A fatal event occurred on the evening before Coralie’s debut.  D’Arthez’s book had appeared; and the editor of Merlin’s paper, considering Lucien to be the best qualified man on the staff, gave him the book to review.  He owed his unlucky reputation to those articles on Nathan’s work.  There were several men in the office at the time, for all the staff had been summoned; Martainville was explaining that the party warfare with the Liberals must be waged on certain lines.  Nathan, Merlin, all the contributors, in fact, were talking of Leon Giraud’s paper, and remarking that its influence was the more pernicious because the language was guarded, cool, moderate.  People were beginning to speak of the circle in the Rue des Quatre-Vents as a second Convention.  It had been decided that the Royalist papers were to wage a systematic war of extermination against these dangerous opponents, who, indeed, at a later day, were destined to sow the doctrines that drove the Bourbons into exile; but that was only after the most brilliant of Royalist writers had joined them for the sake of a mean revenge.

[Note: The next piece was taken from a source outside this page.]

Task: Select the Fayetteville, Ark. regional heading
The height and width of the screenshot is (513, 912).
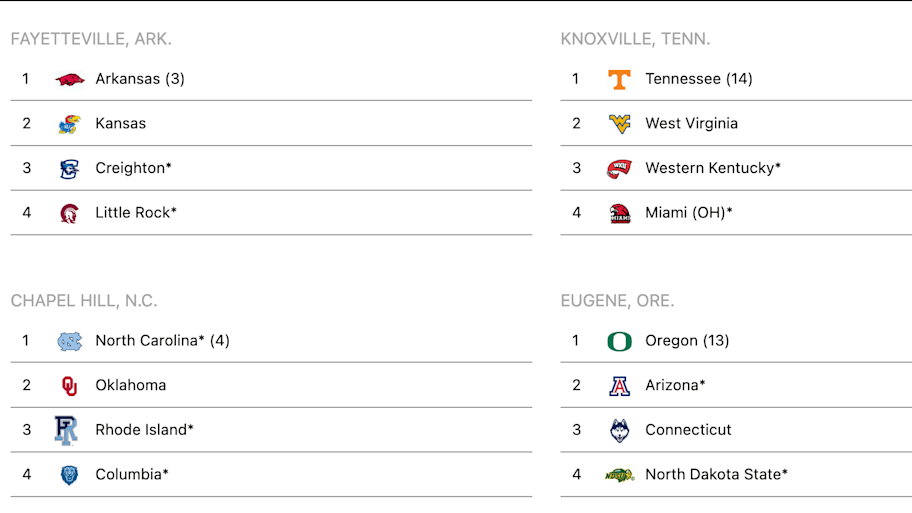Action: click(91, 39)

D’Arthez’s absolutist opinions were not known; it was taken for granted that he shared the views of his clique, he fell under the same anathema, and he was to be the first victim.  His book was to be honored with “a slashing article,” to use the consecrated formula.  Lucien refused to write the article.  Great was the commotion among the leading Royalist writers thus met in conclave.  Lucien was told plainly that a renegade could not do as he pleased; if it did not suit his views to take the side of the Monarchy and Religion, he could go back to the other camp.  Merlin and Martainville took him aside and begged him, as his friends, to remember that he would simply hand Coralie over to the tender mercies of the Liberal papers, for she would find no champions on the Royalist and Ministerial side.  Her acting was certain to provoke a hot battle, and the kind of discussion which every actress longs to arouse.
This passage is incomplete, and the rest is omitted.